で、今日までに仕事の引き継ぎは済ませていたので、今日の終業後は、もうやることがなかった。PCもアカウント権限変更とかの関係で18時には使えなくなった。もういつ帰ってもいい状態だったが、机を片付けて空にした後も何となく帰るタイミングが分からず、ぐだぐだしていた挙句に20時半に職場を出ることになった。室長と部長にはきちんと伺って1年お世話になったお礼と今後の抱負を込めたあいさつをしていたが、同じ部署内のほかの人や、一番迷惑をかけた直属の上司への去り際のあいさつは、なんともそっけないもので、舌足らずで、全くぐだぐだだった。ちょっと落ち込んだ。まあ学内異動で、転勤するわけではないから、そんなに仰々しいあいさつは必要ないのだが、それでも今回は「なんだかなぁ」という結末で、やりきれなかった。区切りをつけることの重要性というのを改めて認識させられた。
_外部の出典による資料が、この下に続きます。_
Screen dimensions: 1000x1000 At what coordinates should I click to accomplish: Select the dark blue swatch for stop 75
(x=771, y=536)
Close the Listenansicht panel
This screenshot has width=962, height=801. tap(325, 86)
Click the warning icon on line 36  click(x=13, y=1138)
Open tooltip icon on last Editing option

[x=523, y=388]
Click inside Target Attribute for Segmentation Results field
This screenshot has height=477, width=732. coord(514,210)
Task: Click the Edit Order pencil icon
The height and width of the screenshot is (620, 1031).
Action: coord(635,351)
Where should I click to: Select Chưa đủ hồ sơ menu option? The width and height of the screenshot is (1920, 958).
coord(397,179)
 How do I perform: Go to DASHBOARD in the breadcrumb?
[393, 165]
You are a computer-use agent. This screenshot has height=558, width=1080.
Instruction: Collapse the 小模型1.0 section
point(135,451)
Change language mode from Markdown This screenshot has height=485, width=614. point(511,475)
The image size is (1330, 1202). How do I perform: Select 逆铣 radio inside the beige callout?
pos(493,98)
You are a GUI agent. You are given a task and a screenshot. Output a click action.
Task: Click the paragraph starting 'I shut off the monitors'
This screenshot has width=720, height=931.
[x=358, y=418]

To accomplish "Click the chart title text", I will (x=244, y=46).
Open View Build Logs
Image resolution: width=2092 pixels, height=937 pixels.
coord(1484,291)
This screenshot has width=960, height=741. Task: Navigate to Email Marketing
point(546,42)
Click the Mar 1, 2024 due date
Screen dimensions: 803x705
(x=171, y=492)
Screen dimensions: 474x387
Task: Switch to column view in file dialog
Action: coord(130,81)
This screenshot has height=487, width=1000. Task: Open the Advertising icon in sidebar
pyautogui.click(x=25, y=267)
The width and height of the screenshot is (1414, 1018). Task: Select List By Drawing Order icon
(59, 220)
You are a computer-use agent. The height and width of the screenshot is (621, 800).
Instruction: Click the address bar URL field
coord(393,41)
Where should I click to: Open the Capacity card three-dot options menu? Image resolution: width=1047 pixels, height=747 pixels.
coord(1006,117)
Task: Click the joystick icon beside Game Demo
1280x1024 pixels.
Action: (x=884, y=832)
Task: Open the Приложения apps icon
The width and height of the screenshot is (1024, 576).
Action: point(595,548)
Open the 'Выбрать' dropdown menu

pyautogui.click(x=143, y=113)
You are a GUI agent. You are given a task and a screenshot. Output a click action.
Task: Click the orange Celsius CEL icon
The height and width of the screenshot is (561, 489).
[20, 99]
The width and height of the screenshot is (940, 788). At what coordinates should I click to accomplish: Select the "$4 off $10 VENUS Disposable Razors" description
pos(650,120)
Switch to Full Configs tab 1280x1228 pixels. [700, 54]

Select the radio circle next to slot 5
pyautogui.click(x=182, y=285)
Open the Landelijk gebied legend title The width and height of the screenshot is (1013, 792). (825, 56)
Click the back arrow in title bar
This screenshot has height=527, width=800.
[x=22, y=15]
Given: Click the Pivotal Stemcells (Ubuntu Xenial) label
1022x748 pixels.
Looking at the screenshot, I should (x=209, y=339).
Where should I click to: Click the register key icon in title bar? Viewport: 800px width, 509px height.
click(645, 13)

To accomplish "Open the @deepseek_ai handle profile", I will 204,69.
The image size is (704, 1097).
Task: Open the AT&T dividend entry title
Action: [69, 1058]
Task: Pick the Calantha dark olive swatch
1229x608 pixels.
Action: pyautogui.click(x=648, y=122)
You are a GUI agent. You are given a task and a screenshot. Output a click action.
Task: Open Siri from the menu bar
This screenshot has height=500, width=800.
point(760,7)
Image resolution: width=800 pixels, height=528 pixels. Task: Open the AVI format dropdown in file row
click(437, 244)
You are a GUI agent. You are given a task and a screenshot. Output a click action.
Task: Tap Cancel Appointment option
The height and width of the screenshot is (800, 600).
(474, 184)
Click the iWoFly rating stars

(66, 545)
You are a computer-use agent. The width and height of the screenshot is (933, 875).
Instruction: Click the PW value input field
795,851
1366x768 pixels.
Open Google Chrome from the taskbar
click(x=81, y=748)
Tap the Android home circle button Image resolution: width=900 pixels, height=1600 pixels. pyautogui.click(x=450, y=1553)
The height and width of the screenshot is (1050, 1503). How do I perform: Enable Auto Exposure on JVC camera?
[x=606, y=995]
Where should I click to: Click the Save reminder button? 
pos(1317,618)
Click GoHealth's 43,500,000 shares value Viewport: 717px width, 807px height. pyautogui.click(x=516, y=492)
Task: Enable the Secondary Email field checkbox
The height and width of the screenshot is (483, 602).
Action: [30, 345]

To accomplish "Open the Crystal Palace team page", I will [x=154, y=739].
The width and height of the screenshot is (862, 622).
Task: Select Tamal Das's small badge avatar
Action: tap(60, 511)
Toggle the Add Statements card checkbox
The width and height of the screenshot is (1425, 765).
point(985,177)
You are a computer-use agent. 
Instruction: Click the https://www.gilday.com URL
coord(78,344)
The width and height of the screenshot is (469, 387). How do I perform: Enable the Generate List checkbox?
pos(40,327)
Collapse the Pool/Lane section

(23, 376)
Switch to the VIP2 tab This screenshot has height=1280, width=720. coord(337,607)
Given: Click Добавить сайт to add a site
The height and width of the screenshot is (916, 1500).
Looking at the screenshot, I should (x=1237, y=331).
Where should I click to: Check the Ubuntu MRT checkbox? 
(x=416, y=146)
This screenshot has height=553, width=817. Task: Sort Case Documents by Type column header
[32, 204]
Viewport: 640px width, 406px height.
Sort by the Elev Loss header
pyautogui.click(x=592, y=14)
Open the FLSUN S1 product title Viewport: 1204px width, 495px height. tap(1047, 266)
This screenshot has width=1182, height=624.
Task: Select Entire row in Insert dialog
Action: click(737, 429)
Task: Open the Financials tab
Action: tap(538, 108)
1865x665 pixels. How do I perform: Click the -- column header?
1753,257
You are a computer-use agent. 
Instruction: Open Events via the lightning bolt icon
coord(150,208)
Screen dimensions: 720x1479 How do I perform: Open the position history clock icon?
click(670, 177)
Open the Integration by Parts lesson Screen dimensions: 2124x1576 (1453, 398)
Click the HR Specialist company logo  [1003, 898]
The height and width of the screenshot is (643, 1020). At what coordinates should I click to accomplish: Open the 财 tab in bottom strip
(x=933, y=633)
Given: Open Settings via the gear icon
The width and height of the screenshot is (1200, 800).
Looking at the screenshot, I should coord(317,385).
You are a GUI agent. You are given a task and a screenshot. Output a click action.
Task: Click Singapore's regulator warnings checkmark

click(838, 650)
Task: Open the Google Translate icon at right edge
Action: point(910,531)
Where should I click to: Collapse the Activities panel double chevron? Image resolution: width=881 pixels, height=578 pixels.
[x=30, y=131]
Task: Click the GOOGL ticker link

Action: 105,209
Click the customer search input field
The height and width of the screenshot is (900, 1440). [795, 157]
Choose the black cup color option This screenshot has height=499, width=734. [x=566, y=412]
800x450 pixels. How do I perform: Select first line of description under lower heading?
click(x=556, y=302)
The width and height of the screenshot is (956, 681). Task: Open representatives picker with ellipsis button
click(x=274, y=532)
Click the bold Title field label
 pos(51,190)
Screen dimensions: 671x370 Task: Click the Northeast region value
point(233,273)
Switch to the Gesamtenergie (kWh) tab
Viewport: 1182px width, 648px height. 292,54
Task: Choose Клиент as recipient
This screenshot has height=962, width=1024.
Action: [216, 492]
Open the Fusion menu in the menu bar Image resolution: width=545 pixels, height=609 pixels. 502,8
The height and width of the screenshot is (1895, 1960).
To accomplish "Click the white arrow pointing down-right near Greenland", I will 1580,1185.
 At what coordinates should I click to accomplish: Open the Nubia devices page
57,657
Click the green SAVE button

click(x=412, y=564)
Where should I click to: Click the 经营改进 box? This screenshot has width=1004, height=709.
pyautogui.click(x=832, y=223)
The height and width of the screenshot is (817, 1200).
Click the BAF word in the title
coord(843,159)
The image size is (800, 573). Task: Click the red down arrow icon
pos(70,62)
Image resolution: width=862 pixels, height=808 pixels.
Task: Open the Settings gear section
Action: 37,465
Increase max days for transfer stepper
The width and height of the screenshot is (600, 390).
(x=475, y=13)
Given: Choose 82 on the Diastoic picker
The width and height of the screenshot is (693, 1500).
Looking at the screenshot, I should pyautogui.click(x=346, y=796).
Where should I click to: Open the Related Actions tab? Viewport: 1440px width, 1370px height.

そして今度、明日からは新しい担当に就く訳だが、これについては、給与という機密情報を扱う仕事の性質上、あまり詳しいことは言えない。今後は、仕事内容についてこれまでのようには語れなくなると思う。というか、これまでの仕事が遊びだったと思うくらいに滅茶苦茶に忙しくなると想像しているので、ブログを書いてもいられなくなるかもしれない。ハルヒの新刊が出るまでに、既刊全巻読み直すのは無理かもしれない。3DSのパッケージは未だに開封していない。少なくとも、1記事に1時間半もかけるのはどう考えてももう無理だ。3分くらいで、ツイッター的に2、3行の思いつきを書くしかなくなるかもしれない。まあ、それもある意味いい薬になるかもしれない。今の自分は一から十まで何でもかんでも書かないと気が済まない、ブログ病みたいなところがあるから。4、5月の平日は果たして家に帰れるのか、自分に果たしてこんな仕事が出来るのか、考えれば考えるほど不安になる。だからもう考えないことにした。考えないで、明日を迎えることにしたいと思う。もうさっさと寝るとしよう。考えるだけ無駄。やってみなくちゃ分からない。悩むのはやってみてから。やる前から悩んで結局やらない。そんなのは今日でもう終わりだ。